Her current work focuses on -omic measures of blood markers and their association with outcomes. This includes the intersection of biology, symptom manifestations and quality of life, primarily for women with breast cancer.
Two recent studies published in the journals Epigenetics and the Journal of Neuroimmunology highlight the association of sophisticated blood markers with patient-oriented outcomes of depression, fatigue and cognitive dysfunction, including memory impairments. Lyon found that changes in cytokines — proteins that signal communication among cells — during chemotherapy contribute to symptoms of fatigue among breast cancer patients.
Lyon’s other focus is on expanding the pipeline of minority students who will form the researchers and clinicians of the future and help eliminate health disparities in cancer. As the director of the Research Education Core at UF for a five-year, $16 million grant from the National Cancer Institute to establish the Florida-California Cancer Center Research, Education and Engagement (CaRE2) Health Equity Center, Lyon works with other researchers from this multi-site project to support translational cancer research and training among minority populations.

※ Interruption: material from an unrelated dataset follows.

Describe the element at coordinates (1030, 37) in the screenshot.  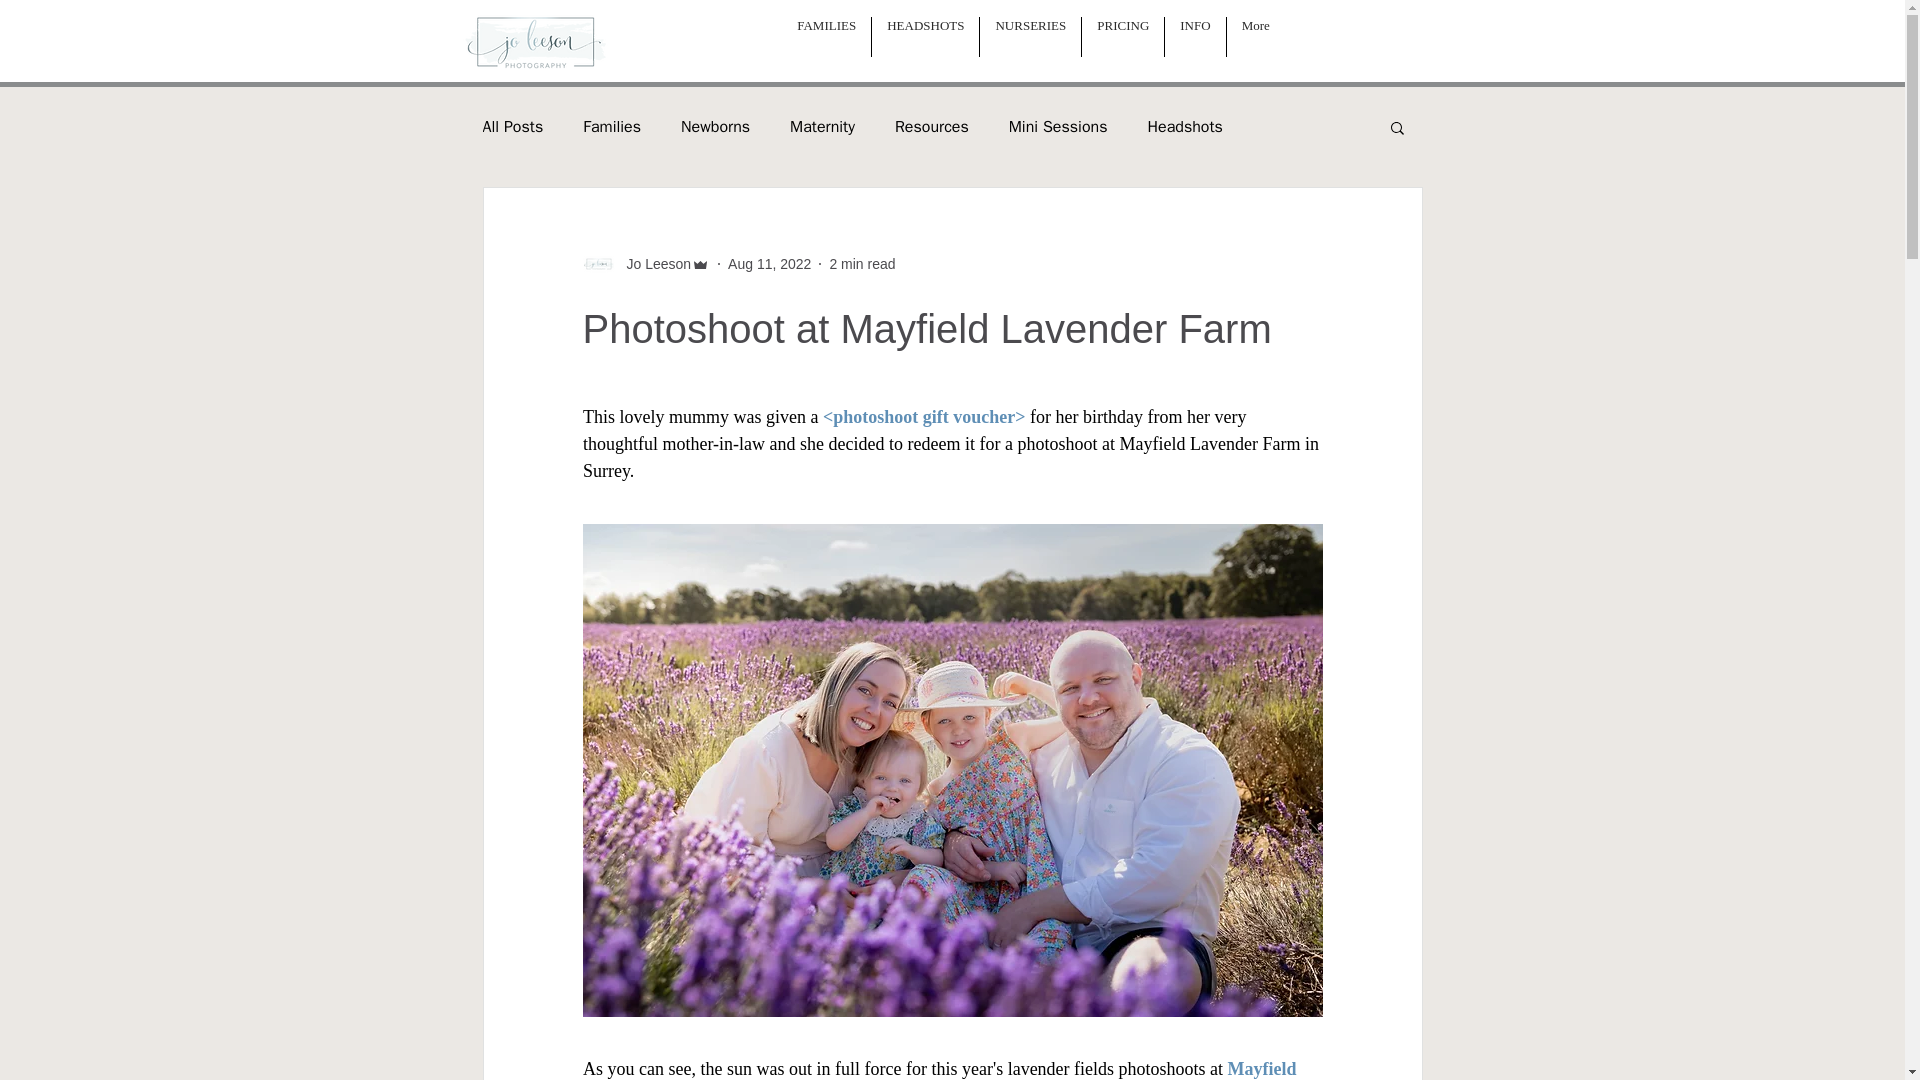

“Individuals always prefer to see providers with shared cultural understanding,” Lyon says. “By building the pipeline of minority researchers and clinicians, we are increasing the multicultural understanding and outcomes of cancer in populations experiencing health disparities, and we are accomplishing it in a way that is culturally congruent. Personally, I love the science behind my research in cancer, but I find the opportunity to support and establish the next generation of researchers very rewarding, especially as it relates to expanding the diversity and experiences through minority researchers.”